[WORK ORDER] Reproduce every record exactly as written.

(Stored items from a collection)
[Start of Attachment]
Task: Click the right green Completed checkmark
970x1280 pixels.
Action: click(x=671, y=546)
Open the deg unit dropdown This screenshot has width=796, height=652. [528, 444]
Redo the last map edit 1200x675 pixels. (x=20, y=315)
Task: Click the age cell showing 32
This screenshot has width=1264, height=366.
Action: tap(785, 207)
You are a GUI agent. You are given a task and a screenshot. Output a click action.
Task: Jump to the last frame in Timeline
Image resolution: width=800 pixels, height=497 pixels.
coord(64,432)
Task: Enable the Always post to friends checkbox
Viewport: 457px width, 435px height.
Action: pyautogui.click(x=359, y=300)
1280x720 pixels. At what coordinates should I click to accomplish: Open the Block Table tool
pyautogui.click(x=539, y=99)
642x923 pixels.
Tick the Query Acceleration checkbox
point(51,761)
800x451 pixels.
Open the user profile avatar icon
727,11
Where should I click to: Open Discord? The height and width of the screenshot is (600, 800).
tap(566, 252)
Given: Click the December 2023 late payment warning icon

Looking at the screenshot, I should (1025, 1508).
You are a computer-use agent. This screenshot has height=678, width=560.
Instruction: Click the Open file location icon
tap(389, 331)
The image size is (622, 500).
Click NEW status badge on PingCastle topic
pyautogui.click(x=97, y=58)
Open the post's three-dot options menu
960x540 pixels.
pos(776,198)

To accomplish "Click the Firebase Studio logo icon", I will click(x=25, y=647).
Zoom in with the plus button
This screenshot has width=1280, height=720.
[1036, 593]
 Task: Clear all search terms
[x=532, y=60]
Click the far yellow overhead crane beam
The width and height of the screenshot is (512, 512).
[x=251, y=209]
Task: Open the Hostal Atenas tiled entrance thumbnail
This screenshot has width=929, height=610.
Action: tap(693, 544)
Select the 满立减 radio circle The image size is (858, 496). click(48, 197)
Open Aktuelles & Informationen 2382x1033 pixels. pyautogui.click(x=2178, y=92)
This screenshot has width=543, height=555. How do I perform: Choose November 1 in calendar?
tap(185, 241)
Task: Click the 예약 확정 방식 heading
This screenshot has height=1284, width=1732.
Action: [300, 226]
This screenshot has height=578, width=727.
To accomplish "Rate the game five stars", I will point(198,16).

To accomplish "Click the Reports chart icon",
[End of Attachment]
[RESPONSE AREA]
Task: Click the right green Completed checkmark
970x1280 pixels.
Action: click(x=671, y=546)
Open the deg unit dropdown This screenshot has width=796, height=652. [528, 444]
Redo the last map edit 1200x675 pixels. (x=20, y=315)
Task: Click the age cell showing 32
This screenshot has width=1264, height=366.
Action: tap(785, 207)
You are a GUI agent. You are given a task and a screenshot. Output a click action.
Task: Jump to the last frame in Timeline
Image resolution: width=800 pixels, height=497 pixels.
coord(64,432)
Task: Enable the Always post to friends checkbox
Viewport: 457px width, 435px height.
Action: pyautogui.click(x=359, y=300)
1280x720 pixels. At what coordinates should I click to accomplish: Open the Block Table tool
pyautogui.click(x=539, y=99)
642x923 pixels.
Tick the Query Acceleration checkbox
point(51,761)
800x451 pixels.
Open the user profile avatar icon
727,11
Where should I click to: Open Discord? The height and width of the screenshot is (600, 800).
tap(566, 252)
Given: Click the December 2023 late payment warning icon

Looking at the screenshot, I should (1025, 1508).
You are a computer-use agent. This screenshot has height=678, width=560.
Instruction: Click the Open file location icon
tap(389, 331)
The image size is (622, 500).
Click NEW status badge on PingCastle topic
pyautogui.click(x=97, y=58)
Open the post's three-dot options menu
960x540 pixels.
pos(776,198)

To accomplish "Click the Firebase Studio logo icon", I will click(x=25, y=647).
Zoom in with the plus button
This screenshot has width=1280, height=720.
[1036, 593]
 Task: Clear all search terms
[x=532, y=60]
Click the far yellow overhead crane beam
The width and height of the screenshot is (512, 512).
[x=251, y=209]
Task: Open the Hostal Atenas tiled entrance thumbnail
This screenshot has width=929, height=610.
Action: tap(693, 544)
Select the 满立减 radio circle The image size is (858, 496). click(48, 197)
Open Aktuelles & Informationen 2382x1033 pixels. pyautogui.click(x=2178, y=92)
This screenshot has width=543, height=555. How do I perform: Choose November 1 in calendar?
tap(185, 241)
Task: Click the 예약 확정 방식 heading
This screenshot has height=1284, width=1732.
Action: [300, 226]
This screenshot has height=578, width=727.
To accomplish "Rate the game five stars", I will point(198,16).

To accomplish "Click the Reports chart icon",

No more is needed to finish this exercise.